A transportation plan for Hampton Roads will collapse if individual cities and counties can opt out of regional taxes, several lawmakers said Thursday. But some voiced doubts that they can constitutionally force local governments to collect taxes against their will.

The issue is a major disagreement hanging over a long-sought plan that would generate about $210 million annually for Hampton Roads’ top-priority road projects. The Hampton Roads plan is part of a larger roads package that includes statewide money for road construction and maintenance and regional aid for Northern Virginia.
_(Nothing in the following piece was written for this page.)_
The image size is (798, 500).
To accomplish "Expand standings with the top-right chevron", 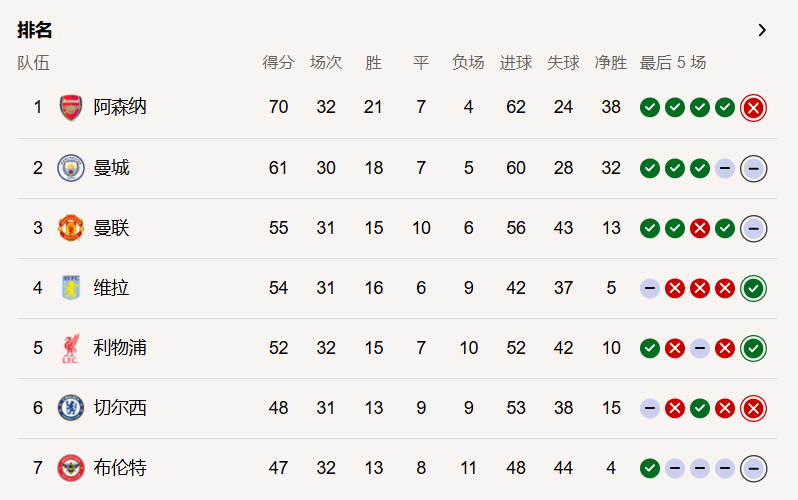I will [762, 30].

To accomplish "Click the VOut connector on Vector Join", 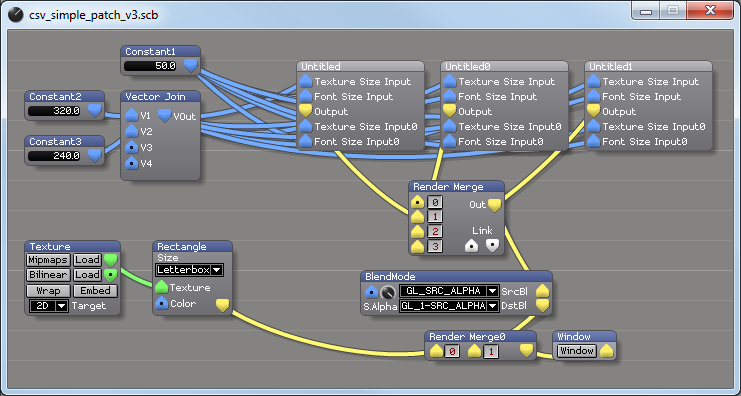I will [164, 116].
House Majority Leader Morgan Griffith, R-Salem, said he thinks the Hampton Roads plan is unconstitutional without an escape hatch for cities that don’t want to participate in the regional taxes. “I think there is a constitutional problem in forcing someone to opt in,” he said. The constitution says the legislature “can’t raise local taxes,” he said.

Share this article


(comments below)


(comments below)


11 responses to “The Constitution? A Mere Technicality.”

  1. James Atticus Bowden Avatar
    James Atticus Bowden

    Why were Regional taxing authorities put in a Constitutional amendment in 98 – which Virginians soundly defeated – (Republican Caucus: that means they voted NO) and yet the regional government (see where it says a ‘political sub-division of the Commonwealth) in 07 doesn’t require a change in the Constitution?
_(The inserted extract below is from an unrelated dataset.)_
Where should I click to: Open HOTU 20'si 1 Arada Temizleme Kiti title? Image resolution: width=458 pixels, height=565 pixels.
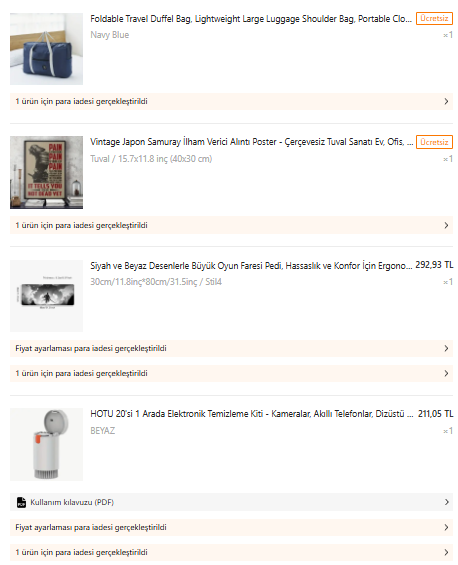(252, 414)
    I saw where the cities and counties could vote for raising a bunch of taxes (way to pass the buck, GBA), but I missed that others could be forced to raise taxes.

    So, if six Democrat controlled cities and counties from ‘The Authority’ then the other cities and counties aren’t going to be forced to raise their taxes are they?

    And if 4 out of 6 cities and counties in The Authority raise their taxes then the other cities and counties aren’t goingb to be forced to raise their taxes are they?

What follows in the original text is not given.